Secondly, the book's subtitle is obviously calling your attention to the fact that the author is a Catholic priest, however, I felt that this book was really not very religious at all. That might be a good thing in your perspective! The author obviously imagines his reader to be a very secular person and makes an effort to leave things fairly religiously neutral. Again, this might be something you appreciate, but Christian and Catholic women should be aware that this is not a book that attempts to give you guidance as a Christian trying to live a Christian life.

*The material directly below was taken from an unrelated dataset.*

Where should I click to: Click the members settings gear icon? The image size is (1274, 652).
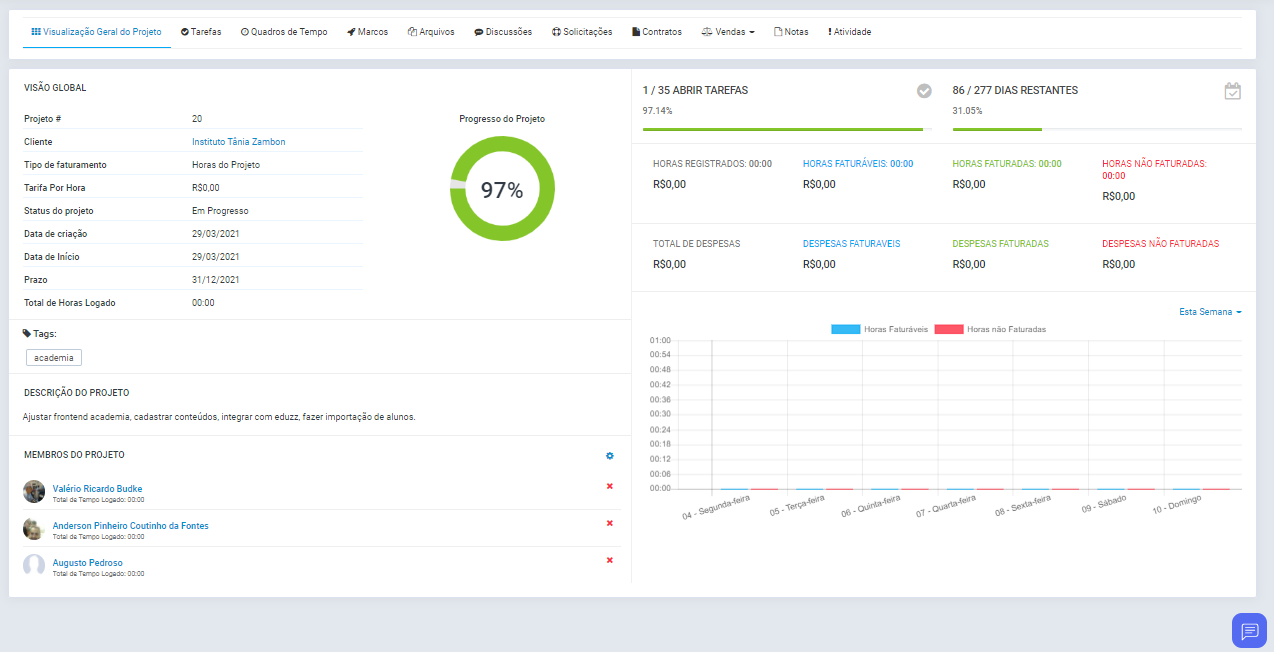(610, 456)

That said, "time tested advice" is exactly correct. This is a man who has obviously seen a lot and in this book he shares with you his thoughts and advice. He guides you through many different aspects of love and relationships which should be considered when deciding to get married. I thought he managed to bring out some interesting issues and if you used this as a survey of your relationship I think it would be very thorough. I would say the ideal reader for this book would be a woman who is engaged or starting to think about marriage.
I read this using for iPhone, which was an ok experience. There are a lot of little block quotes thrown in which I imagine are sidebars in the printed text but become somewhat distracting on a small screen. Not a big deal though, and not something that affected my rating.
How could a man who has never been married give advice to women on whom not to marry? Father Pat Connor is the first to admit candidly what it might sound like an oxymoron but after decades of his being involved in relationship and marriage counseling, this Catholic priest's advice seems spot on. As I went through his It's-not-a-good-idea-to-marry-a-man-who list, I found myself wanting to shout, "Hear, hear." You see, I once dated a guy who exhibited seven out of the eight characteristics Father Connor advises to avoid on his list. Luckily I wised up to the fact that the guy was less of a Prince Charming and too much of a Prince Harming before a commitment was made. Had I have Father Connor's book back then, it would probably have saved me some tears. But then, who has not secretly believed that his/her love will change everything? It is experience that teaches us that, unfortunately, love does not (always) conquer all.
Father Connor does not believe that love conquers all either. His goal is for women to walk into the wedding chapel with open eyes, to see marriage and their intended partners as realistically as possible. Using the beautiful passage "Love is kind. Love is patient" (1 Corinthians 134-8) as a starting point, Father Connor expands on the seven qualities of love and teaches readers how to use them in order to choose the right partner and to build a solid foundation for a happy marriage. Communication, respect, consideration, kindness, empathy are just a few of the qualities women should look for in their men and also nurture in their marriage. Men who are lacking these positive qualities are therefore not "marriage material." What I like about Father Connor is that he's not afraid to tell readers so. "Never marry a man who tries to control you," he writes. "Never marry a man you have constantly have to make excuses for." There are no ifs or buts. There is finality in the "never" That man is not good for you. Period.
Readers might have heard some of the advice found in "Whom Not to Marry" before, but Father Connor makes worth reading them again. Anybody who's dating should keep this book handy. I know I will. My favorite "never" from Father Connor's book is "Don't marry a man who is too selfish to do himself what he asks of you." My favorite advice to remember is "In a marriage, it's character that counts." Hear, hear!